We have a joke about our daughter who almost mindlessly starts all of her prayers by quickly saying “thank you for all the things thank you for all the things we do thank you for all the things we don’t do” before giving her mind time to settle and realize what she wants to say. Our 3-year-old melts our heart by thanking God for “diggers” and “doggies” and “momma” and “grandma’s black horse midnight”. The middle guy often thanks God for his books, his dogs, church, and family. He is usually the one that prays God would help me at work and help Momma to get rest (oh, my heart!). After all of that, it’s goodnight kisses and lights out.
Here’s the truth: Some nights are better than others. Sometimes I’m struggling to get them to sit still and stop goofing around. We’ve taken plenty of breaks to discipline one, two, or all of them. Sometimes I’m struggling with wanting to get on with my to-do list. Sometimes bathtime doesn’t go well and we can’t sing or pray as much as I’d like. And yes, sometimes life happens and we get home late with everyone so dead tired that we just go to bed. But, here’s some truth as well: Those things are exceptions, not the rule. Family worship is possible, it is worth it, and it is a tremendous source of joy.
The greatest joy in all of this is when it spills over to day to day life. I think I first noticed it when my middle guy was randomly singing “Great is Thy Faithfulness” as he went out to play. It took all of 10 seconds for his older sister and even his little brother to join him and sing along. I often hear requests to sing songs with them that I taught them in family worship. It becomes a part of their thinking and they get excited when we sing those songs in church.

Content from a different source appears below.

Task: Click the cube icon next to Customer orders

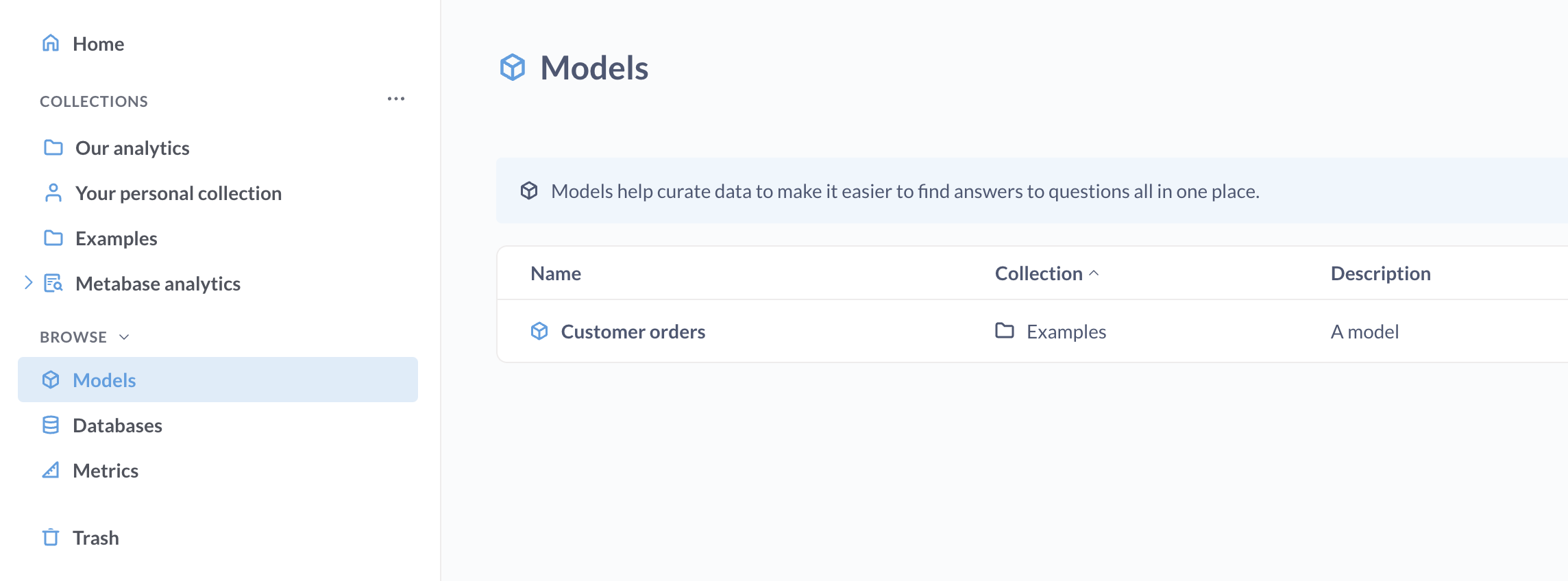Action: click(539, 331)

My daughter LOVES to sing (even if she has no rhythm or sense of key) and her creative mind often causes her to riff from one of the hymns and sing her own lyrics that usually fit the hymn’s theme. I like to think of her improvised riffs as the things taught in those hymns taking root in her mind. And it is glorious!
I call my 3-year-old our family prayer warrior. He refuses to eat until we pray. On the occasional nights when life gets in the way and family worship doesn’t happen, he wants to pray with me while I tuck him in. Prayer is a part of his life! Even at 3 years old. Even if, at this stage it’s just routine, his life includes prayer. God will fill in the rest in His good timing.

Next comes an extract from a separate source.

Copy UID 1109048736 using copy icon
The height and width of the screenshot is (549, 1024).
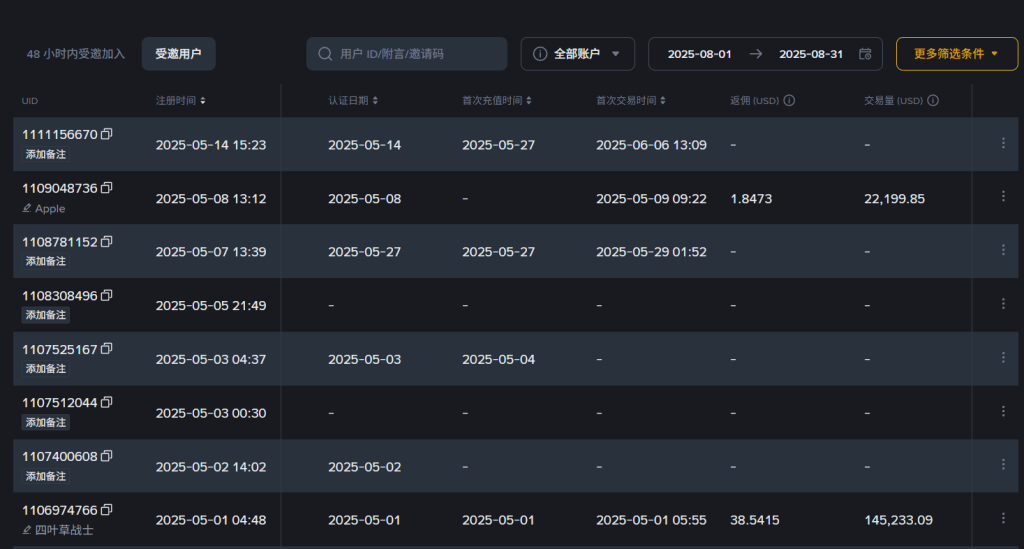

As for the 6-year-old, his retention skills are incredible even if understanding what he retains is often another matter. He’ll recall things about passages in the Bible that I didn’t recall even though we read them in our family worship time. He’ll retell me stories from the narratives and make comparisons. One day he found me in the house to tell me something important: The bad guys in his cartoon were making fun of the hero just like the Roman soldiers made fun of Jesus. “I hope they don’t whip (the cartoon hero whose name I don’t recall) like they whipped Jesus, Daddy.” See, it’s part of his thinking. The Bible is starting to define his world.

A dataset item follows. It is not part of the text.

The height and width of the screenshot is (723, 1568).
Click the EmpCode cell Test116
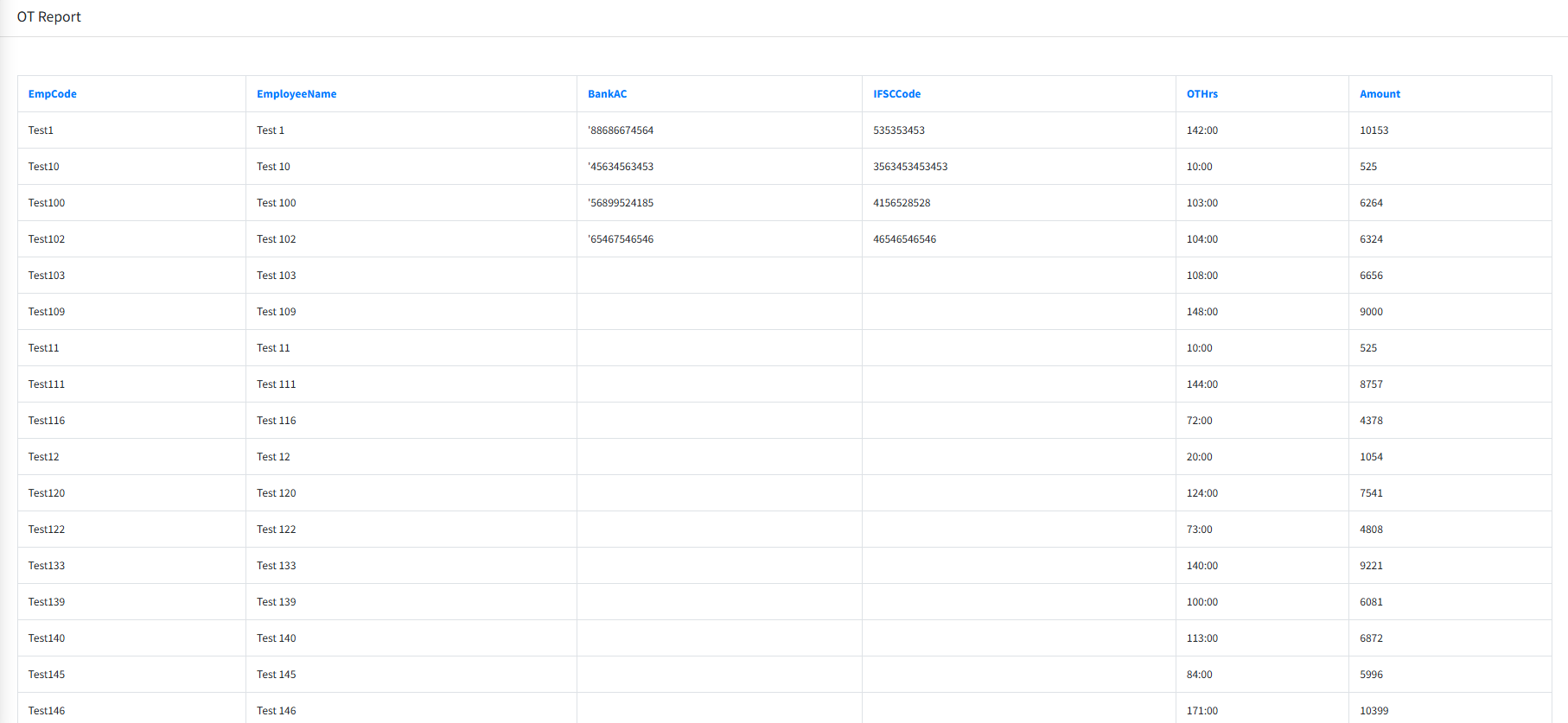tap(47, 421)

Look, I don’t have super children or something. They’re mostly normal kids. I’m certainly not “Superdad”. Lots of dads do what I’m doing and didn’t have to learn a painful 18-year lesson to do it! It’s also worth noting their world is full of faithful children’s teachers at church; believing grandparents, aunts, and uncles; and most importantly a believing, faithful, and dutiful mother. I’d venture to say that most of you reading this have done this sort of thing with your kids for some time. It’s not news to you, and I’m shamefully late to the party. Nonetheless, I have found great joy; and if, like I was, you are late to the family worship party then I urge you to go and find your own great joy. It’s never too late to get started, and believe me, you will not regret it.